- _Exercise directions_:
Below are some entries; reproduce them exactly and leave every picture out.

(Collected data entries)
=-=-=
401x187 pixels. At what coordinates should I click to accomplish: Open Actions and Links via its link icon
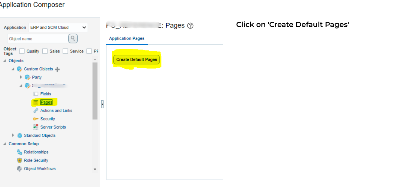pyautogui.click(x=36, y=111)
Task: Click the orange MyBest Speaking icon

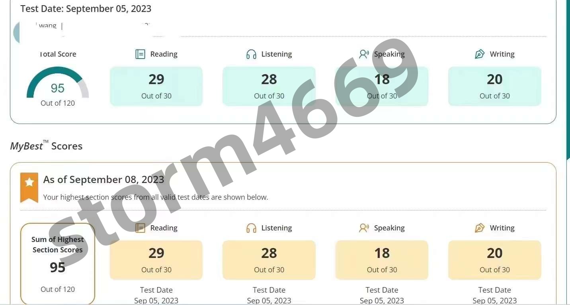Action: 364,228
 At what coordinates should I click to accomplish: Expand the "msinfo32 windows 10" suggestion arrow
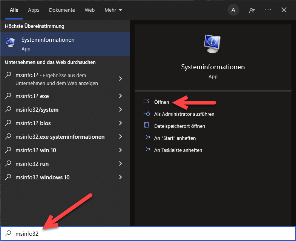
=-=-=
- _Exercise result_:
401x187 pixels. At what coordinates should I click to accomplish: Open Actions and Links via its link icon
pyautogui.click(x=36, y=111)
Task: Click the orange MyBest Speaking icon

Action: 364,228
 At what coordinates should I click to accomplish: Expand the "msinfo32 windows 10" suggestion arrow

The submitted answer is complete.